[PATCH rcu 3/8] rcu/kvfree: Add debug check for GP complete for kfree_rcu_cpu list
From: Paul E. McKenney
Date: Wed May 10 2023 - 13:03:26 EST
From: "Uladzislau Rezki (Sony)" <urezki@xxxxxxxxx>
Under low-memory conditions, kvfree_rcu() will use each object's
rcu_head structure to queue objects in a singly linked list headed by
the kfree_rcu_cpu structure's ->head field. This list is passed to
call_rcu() as a unit, but there is no indication of which grace period
this list needs to wait for. This in turn prevents adding debug checks
in the kfree_rcu_work() as was done for the two page-of-pointers channels
in the kfree_rcu_cpu structure.
This commit therefore adds a ->head_free_gp_snap field to the
kfree_rcu_cpu_work structure to record this grace-period number.

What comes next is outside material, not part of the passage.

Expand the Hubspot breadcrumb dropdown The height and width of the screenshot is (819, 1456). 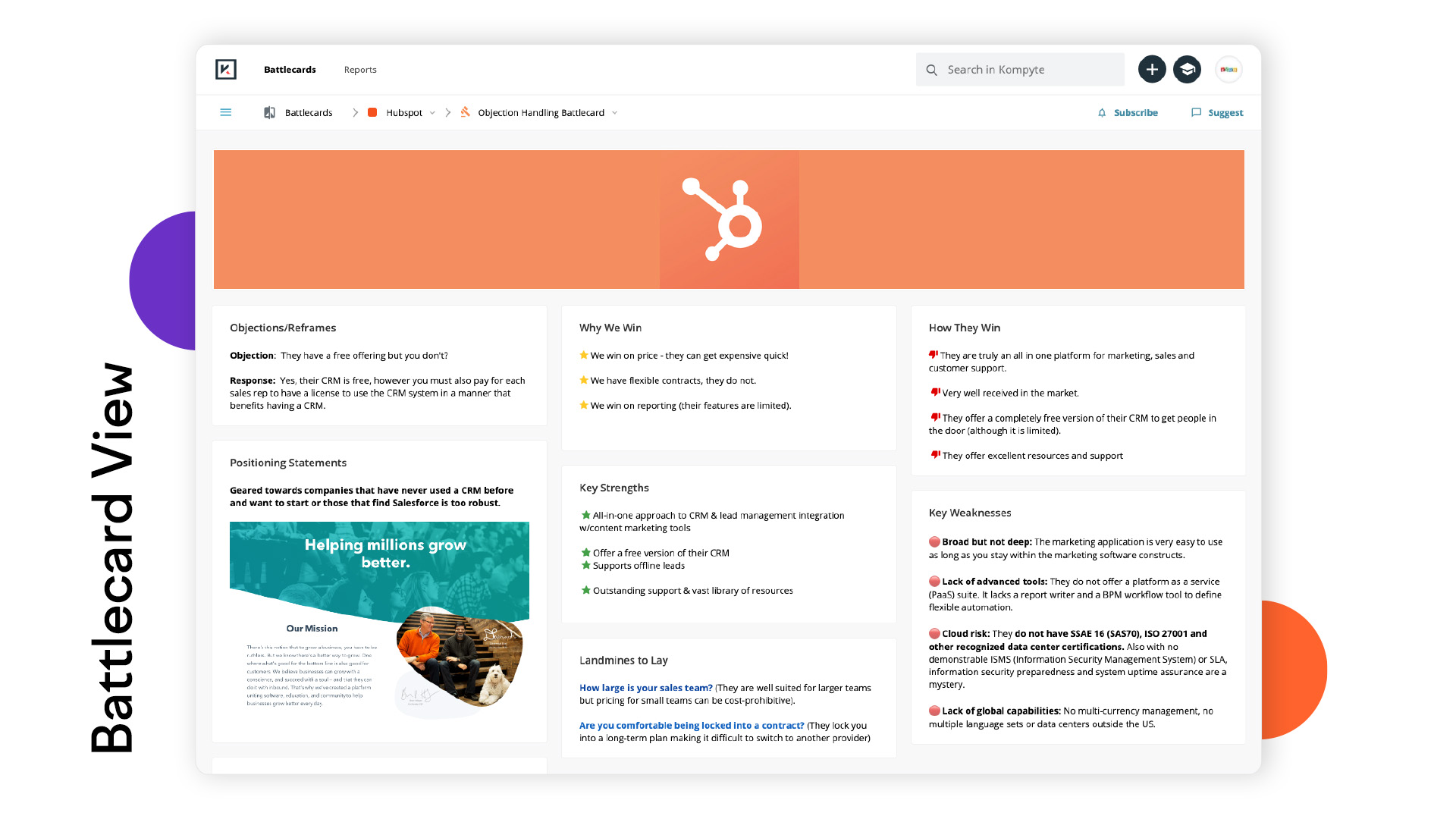(433, 112)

It also
adds a WARN_ON_ONCE() to kfree_rcu_monitor() that checks to make sure
that the required grace period has in fact elapsed.
[ paulmck: Fix kerneldoc issue raised by Stephen Rothwell. ]
Signed-off-by: Uladzislau Rezki (Sony) <urezki@xxxxxxxxx>
Signed-off-by: Paul E. McKenney <paulmck@xxxxxxxxxx>
---
kernel/rcu/tree.c | 8 +++++++-
1 file changed, 7 insertions(+), 1 deletion(-)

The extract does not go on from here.